– Кос? Он в Эгейском море, совсем рядом с Азией, – подсказал Велтур, хорошо подкованный в географии античного мира.

– Это аж за Грецией? Севернее Египта, но в том же дальнем конце моря? – и я с географией тоже в ладах, но простому солдату-наёмнику ведь не пристало быть грамотнее сына олигарха, так что мы изобразим малограмотного солдафона. Я даже пальцем ткнул примерно в восточном направлении для пущей убедительности.

Усмехнувшись, пацан подтвердил правильность моих прикидок на пальцах. А мы с Васькиным, переглянувшись, подмигнули друг другу, поскольку подумали об одном и том же. Не так уж и далеко этот Кос от того Египта, в который нам так или иначе предстоит со временем прогуляться.

– А эта косская ткань – точно косская или тоже привозная? – поинтересовался я.

– Я читал у Аристотеля, что там и делают, – ответил Велтур, немного подумав. – Аристотель пишет, что после походов великого Александра на Кос попали рабы из Индии и стали делать там такую же ткань, как делали у себя на родине.

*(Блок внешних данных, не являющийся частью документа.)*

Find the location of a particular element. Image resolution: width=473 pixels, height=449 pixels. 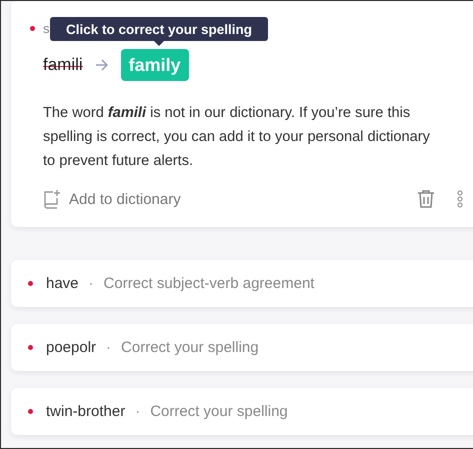

add-to-dictionary-button: Add to dictionary is located at coordinates (112, 199).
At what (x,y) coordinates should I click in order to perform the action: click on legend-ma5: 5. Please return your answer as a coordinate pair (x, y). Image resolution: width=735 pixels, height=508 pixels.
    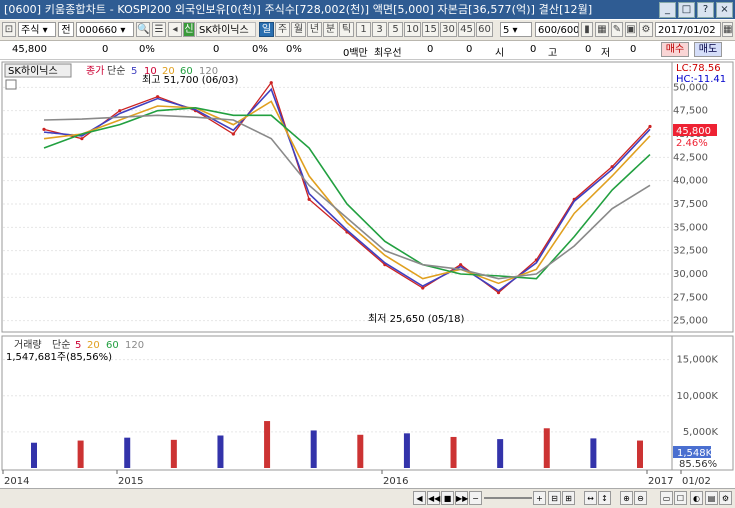
    Looking at the image, I should click on (134, 72).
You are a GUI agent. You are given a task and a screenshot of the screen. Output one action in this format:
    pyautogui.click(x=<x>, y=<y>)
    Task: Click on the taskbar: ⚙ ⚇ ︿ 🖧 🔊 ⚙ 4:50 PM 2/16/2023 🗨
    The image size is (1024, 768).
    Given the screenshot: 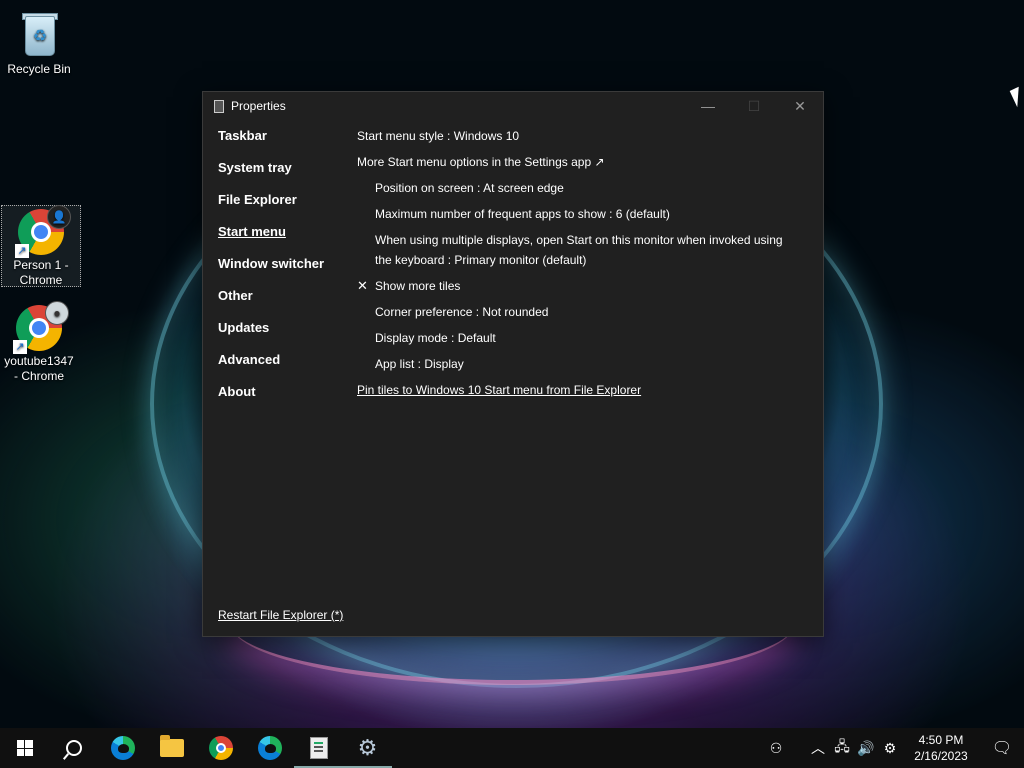 What is the action you would take?
    pyautogui.click(x=512, y=748)
    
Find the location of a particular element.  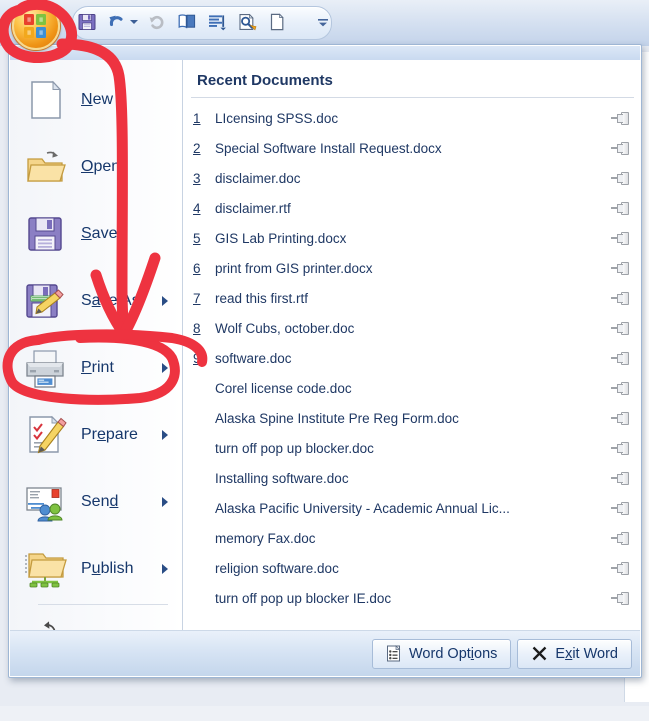

customize-qat-caret is located at coordinates (323, 22).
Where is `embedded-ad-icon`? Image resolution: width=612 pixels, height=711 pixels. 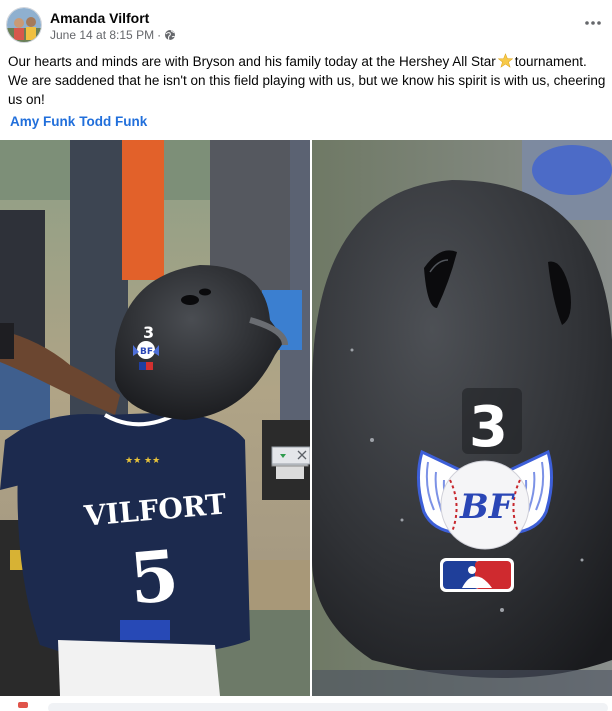
embedded-ad-icon is located at coordinates (290, 456).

– А из чего? Что они для этого выращивают? – я прикинул и решил, что знать о шелковичном черве для наёмного солдафона тоже несколько чересчур.

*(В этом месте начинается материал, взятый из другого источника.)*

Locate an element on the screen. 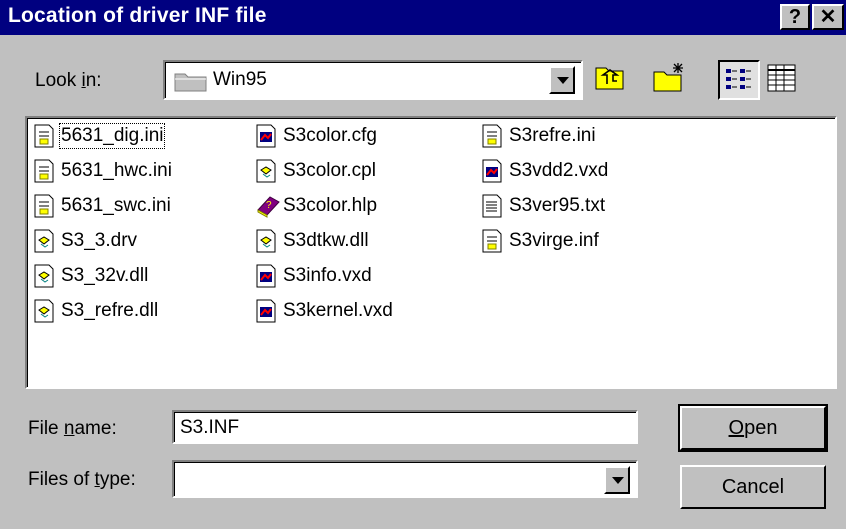 The height and width of the screenshot is (529, 846). up-folder-icon is located at coordinates (610, 78).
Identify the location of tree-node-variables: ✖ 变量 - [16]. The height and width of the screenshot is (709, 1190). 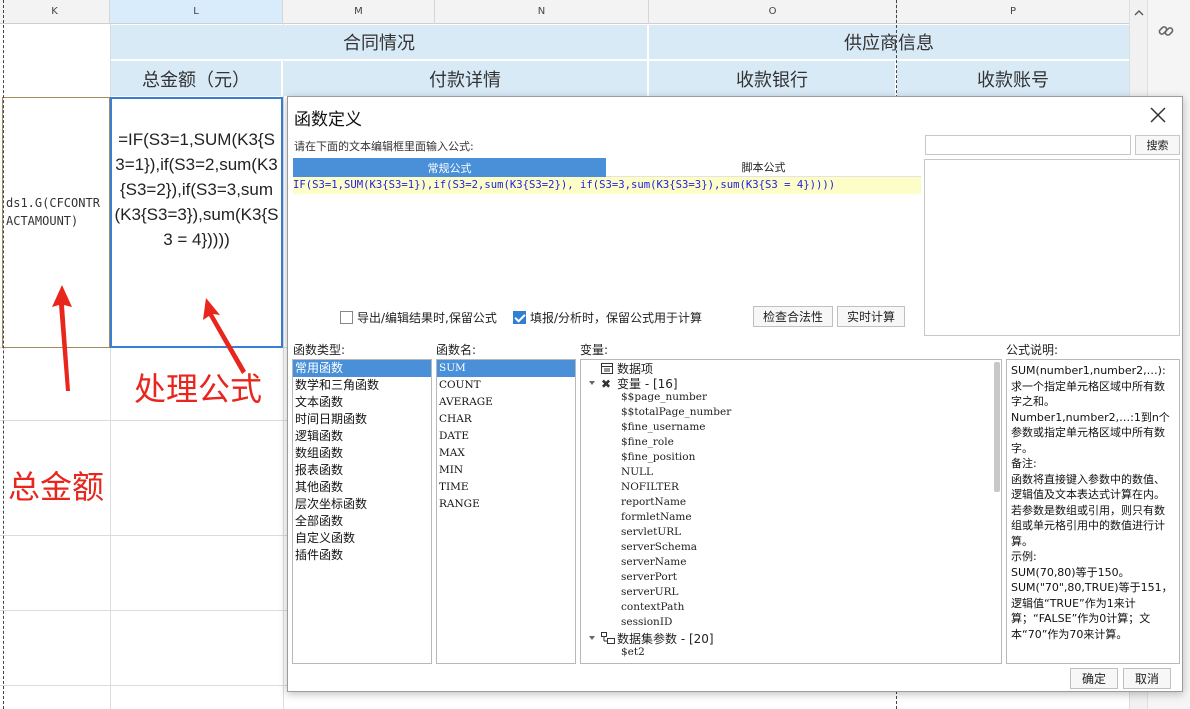
(632, 384).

– Собирают коконы каких-то гусениц, щипают их как-то и прядут из них нить, а уже из неё ткут. Подробностей никто не знает, это их тайна.

– Какой-то у них местный дикий шелкопряд, – задумчиво проговорила Наташка по-русски. – Скорее всего, дубовый. Тутовый здесь не водится…

– А дубовый водится? – спросил я её.

– Должен водиться. Он везде водится, где дубы есть.

– А зачем тогда тутового из Китая вывозили, когда дубовый есть?

– Дубовый хуже. Коконы очень плохо разматываются, нить в них спутанная – уметь надо с ними обращаться…

– Ты уверена?

– У меня ведь специальность по образованию – лесное хозяйство. Этих диких шелкопрядов мы изучали по основной программе – как насекомых-вредителей. А потом факультативно изучали и лесное шелководство, и я этим вопросом интересовалась.

– Местного дикого шелкопряда ты распознать сумеешь?

– Да хоть сейчас… Ой, там же эти слепни!

– Режем ветки! – я достал кинжал и подал пример.

Нарезав кинжалами свежих ореховых веточек с листьями, мы закрепили их на одёжке и на конской сбруе и избавились таким образом от опасности налётов с воздуха. Потом, погрузившись в медитацию, я нащупал наконец-то и тутошних крупных стрекоз, подходящих нам для «истребительного сопровождения». Здесь, в Северной Африке, это какой-то другой вид, не тот, что в Испании, отчего я и не нащупал их сразу. Наши и Велия с Велтуром вскоре это заметили и заулыбались, и только Наташка, в том горном походе не участвовавшая, поскольку оставалась с Юлькой на руднике, ничего не поняла. Впрочем, её-то я стрекозами и не прикрывал, учитывая её боязнь абсолютно всех членистоногих. Хватит с неё и ореховых веток, которыми мы её увешали особенно щедро.

Мы выехали из-под кроны приютившего нас столь кстати орехового дерева и пустили лошадей медленным шагом в обратном направлении. Наташка вглядывалась в ветки местных дубов, время от времени брезгливо морщась, но я рано радовался – всякий раз это оказывалось совсем не то, что мы искали. То паук какой-нибудь, то жук, то оса или муха… Одна такая всех нас напугала – ага, Наташкиным визгом. Классный специалист по насекомым нам достался – страдающий патологической насекомобоязнью, гы-гы! Будем всё же надеяться, что кто ищет – тот всегда найдёт. Надежда – она последней умирает.

– Вон, смотри! – не проговорила, а страдальчески простонала наша шугливая специалистка, отвернувшись от куста, скорчив брезгливую гримасу и показывая на него пальчиком вслепую. – И ещё рядом! Вот тебе твои дикие шелкопряды!